This Lord Worplesdon was Florence’s father. He was the old buster who, a few years later, came down to breakfast one morning, lifted the first cover he saw, said ‘Eggs! Eggs! Damn all eggs!’ in an overwrought sort of voice, and instantly legged it for France, never to return to the bosom of the family. This, mind you, being a bit of luck for the bosom of the family, for old Worplesdon had the worst temper in the county.From ‘Jeeves Takes Charge’ (Carry On, Jeeves)
Once again, Wodehouse gets to the nub of human nature. Many is the time that I have felt precisely as old Worplesdon did on this occasion, and I were as oofy a specimen as he, I’d have legged it to France myself long before now. Generally I have to be content with taking my passport with me on the bus-ride to work.
But shortly, I shall be emulating Worplesdon as I have a ticket to France. I speak little French, so I expect to experience the same ‘furtive shame’ and ‘shifty, hangdog look’ as Monty Bodkin, practising his French at the Hotel Magnifique at Cannes in The Luck of the Bodkins. With Monty’s assistance, I feel I have mastered Garçon‘ and l’addition, and I shall do my best with:
”Er, garçon, esker-vous avez un spot de l’encre et une piece de papier – note-papier, vouz savez – et une enveloppe et une plume?’

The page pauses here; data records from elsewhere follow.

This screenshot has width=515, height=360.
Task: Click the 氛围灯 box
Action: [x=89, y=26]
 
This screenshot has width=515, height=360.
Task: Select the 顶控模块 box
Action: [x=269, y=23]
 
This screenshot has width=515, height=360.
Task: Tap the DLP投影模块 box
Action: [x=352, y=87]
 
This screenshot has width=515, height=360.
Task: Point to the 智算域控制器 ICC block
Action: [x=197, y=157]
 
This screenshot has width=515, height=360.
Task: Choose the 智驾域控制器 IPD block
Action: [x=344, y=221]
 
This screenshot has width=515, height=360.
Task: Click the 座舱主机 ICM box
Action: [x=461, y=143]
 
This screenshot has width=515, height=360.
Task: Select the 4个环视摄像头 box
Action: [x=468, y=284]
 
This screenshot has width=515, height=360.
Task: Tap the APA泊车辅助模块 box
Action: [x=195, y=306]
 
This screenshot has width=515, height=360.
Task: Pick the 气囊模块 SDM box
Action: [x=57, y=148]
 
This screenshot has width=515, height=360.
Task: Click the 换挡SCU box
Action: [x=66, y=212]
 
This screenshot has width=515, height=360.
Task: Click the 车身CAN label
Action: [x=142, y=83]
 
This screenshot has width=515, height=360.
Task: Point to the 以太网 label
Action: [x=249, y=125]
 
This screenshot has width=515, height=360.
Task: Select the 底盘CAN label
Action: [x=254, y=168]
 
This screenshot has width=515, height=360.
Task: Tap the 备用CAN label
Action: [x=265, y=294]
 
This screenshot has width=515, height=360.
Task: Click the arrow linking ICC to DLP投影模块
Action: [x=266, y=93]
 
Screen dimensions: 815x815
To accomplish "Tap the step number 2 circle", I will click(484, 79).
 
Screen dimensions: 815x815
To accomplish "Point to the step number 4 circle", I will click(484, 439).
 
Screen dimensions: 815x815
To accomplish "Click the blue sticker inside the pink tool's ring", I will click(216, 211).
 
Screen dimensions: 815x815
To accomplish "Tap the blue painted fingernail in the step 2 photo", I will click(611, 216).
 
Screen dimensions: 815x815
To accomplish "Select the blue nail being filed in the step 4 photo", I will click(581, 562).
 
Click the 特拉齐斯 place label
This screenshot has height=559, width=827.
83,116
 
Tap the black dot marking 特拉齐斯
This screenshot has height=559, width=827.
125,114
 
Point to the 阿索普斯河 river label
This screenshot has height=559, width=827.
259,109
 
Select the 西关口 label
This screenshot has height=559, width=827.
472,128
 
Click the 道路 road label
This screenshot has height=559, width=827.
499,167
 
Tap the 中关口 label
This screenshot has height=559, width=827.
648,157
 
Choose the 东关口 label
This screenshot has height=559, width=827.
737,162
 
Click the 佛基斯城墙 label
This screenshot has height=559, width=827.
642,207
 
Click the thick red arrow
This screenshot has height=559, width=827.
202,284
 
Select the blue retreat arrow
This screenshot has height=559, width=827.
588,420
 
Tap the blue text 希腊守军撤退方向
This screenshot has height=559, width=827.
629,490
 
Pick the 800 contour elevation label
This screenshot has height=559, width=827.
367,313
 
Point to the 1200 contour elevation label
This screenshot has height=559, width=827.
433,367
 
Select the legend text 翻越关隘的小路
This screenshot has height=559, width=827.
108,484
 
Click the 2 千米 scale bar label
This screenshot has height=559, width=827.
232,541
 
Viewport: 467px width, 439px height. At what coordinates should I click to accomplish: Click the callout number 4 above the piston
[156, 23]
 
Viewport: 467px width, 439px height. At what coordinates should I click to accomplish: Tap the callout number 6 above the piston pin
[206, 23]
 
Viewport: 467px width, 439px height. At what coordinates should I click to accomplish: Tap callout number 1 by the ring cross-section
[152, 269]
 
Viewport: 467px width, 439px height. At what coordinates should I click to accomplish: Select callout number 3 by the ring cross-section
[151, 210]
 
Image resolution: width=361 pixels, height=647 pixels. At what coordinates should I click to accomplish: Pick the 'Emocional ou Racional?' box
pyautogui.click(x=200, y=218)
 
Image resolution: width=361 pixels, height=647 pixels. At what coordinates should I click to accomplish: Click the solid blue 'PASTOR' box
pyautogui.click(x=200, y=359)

And if, like Monty, I meet a Frenchman wanting to practice his English, who replies with a ‘‘Right ho, m’sieur’ (or, unless I’ve omitted to wax my moustache, ‘madam‘) , I shall hug him like a brother. But after I have acclimatised and relaxed into the French way of life, I shall be speaking French like a pro, and will be muttering ‘Oeufs! Oeufs! Merde tous les oeufs!’ with the best of them
But I can’t sit here chatting to you all day. I have essential pre holiday research to do.